Distractions - Tauvic/DriverAwareness GitHub Wiki

We can define distractions as anything that does not support safe driving and in fact even makes it worse.

Question: Should we monitor for specific distractions or just for hands on the wheel?

Three approaches:

  • Classification
    • Monitor for a list of known negative situations (eating, drinking phone usage)
    • Monitor for a list of known positive situations (hands on the wheel)
  • Anomaly approach: monitor driver behaviour as a whole and assume most is positive

There are so many thing people can do to get distracted will we ever be able to identify them all? What method provides the best information for feedback and further analysis?

Pose detection

The PoseNet model takes a processed camera image as the input and outputs information about keypoints. The keypoints detected are indexed by a part ID, with a confidence score between 0.0 and 1.0. The confidence score indicates the probability that a keypoint exists in that position.
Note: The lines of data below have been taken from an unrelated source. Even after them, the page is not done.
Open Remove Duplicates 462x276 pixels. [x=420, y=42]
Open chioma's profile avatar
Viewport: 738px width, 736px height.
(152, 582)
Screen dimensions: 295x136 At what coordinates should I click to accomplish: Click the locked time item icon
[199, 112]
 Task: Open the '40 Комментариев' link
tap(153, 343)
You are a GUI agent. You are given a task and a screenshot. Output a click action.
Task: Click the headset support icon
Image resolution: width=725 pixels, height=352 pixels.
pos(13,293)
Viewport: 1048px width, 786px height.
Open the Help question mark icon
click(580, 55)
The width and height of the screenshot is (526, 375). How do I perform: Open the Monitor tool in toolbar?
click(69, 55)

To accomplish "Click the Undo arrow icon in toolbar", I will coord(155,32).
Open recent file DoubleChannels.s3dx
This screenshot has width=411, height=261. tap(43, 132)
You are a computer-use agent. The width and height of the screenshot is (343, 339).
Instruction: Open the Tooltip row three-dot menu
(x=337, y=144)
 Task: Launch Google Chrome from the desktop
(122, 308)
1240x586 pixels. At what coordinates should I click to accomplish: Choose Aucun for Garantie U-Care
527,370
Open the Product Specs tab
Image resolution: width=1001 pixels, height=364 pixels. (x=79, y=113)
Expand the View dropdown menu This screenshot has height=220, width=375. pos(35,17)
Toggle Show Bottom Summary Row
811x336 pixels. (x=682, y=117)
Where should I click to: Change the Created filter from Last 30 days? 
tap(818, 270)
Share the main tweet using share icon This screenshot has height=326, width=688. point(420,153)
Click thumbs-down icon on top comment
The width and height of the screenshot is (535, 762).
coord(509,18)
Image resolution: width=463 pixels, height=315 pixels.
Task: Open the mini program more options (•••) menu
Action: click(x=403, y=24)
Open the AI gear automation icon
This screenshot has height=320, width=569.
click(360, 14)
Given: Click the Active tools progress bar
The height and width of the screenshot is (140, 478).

We could use body pose estimation to figure out if the drivers body is in a active driving position with hands positioned on the steering wheel.

Links:

List of positive/negative situations (StateFarm Distracted Driver dataset)

Four years ago StateFarm insurance setup a $65000 dollar competition on Kaggle for detecting distracted driving.

We've all been there: a light turns green and the car in front of you doesn't budge. Or, a previously unremarkable vehicle suddenly slows and starts swerving from side-to-side. When you pass the offending driver, what do you expect to see? You certainly aren't surprised when you spot a driver who is texting, seemingly enraptured by social media, or in a lively hand-held conversation on their phone. According to the CDC motor vehicle safety division, one in five car accidents is caused by a distracted driver. Sadly, this translates to 425,000 people injured and 3,000 people killed by distracted driving every year. State Farm hopes to improve these alarming statistics, and better insure their customers, by testing whether dashboard cameras can automatically detect drivers engaging in distracted behaviors. Given a dataset of 2D dashboard camera images, State Farm is challenging Kagglers to classify each driver's behavior. Are they driving attentively, wearing their seatbelt, or taking a selfie with their friends in the backseat?

classes The 10 classes to predict are:

  • c0: safe driving
  • c1: texting - right
  • c2: talking on the phone - right
  • c3: texting - left
  • c4: talking on the phone - left
  • c5: operating the radio
  • c6: drinking
  • c7: reaching behind
  • c8: hair and makeup
  • c9: talking to passenge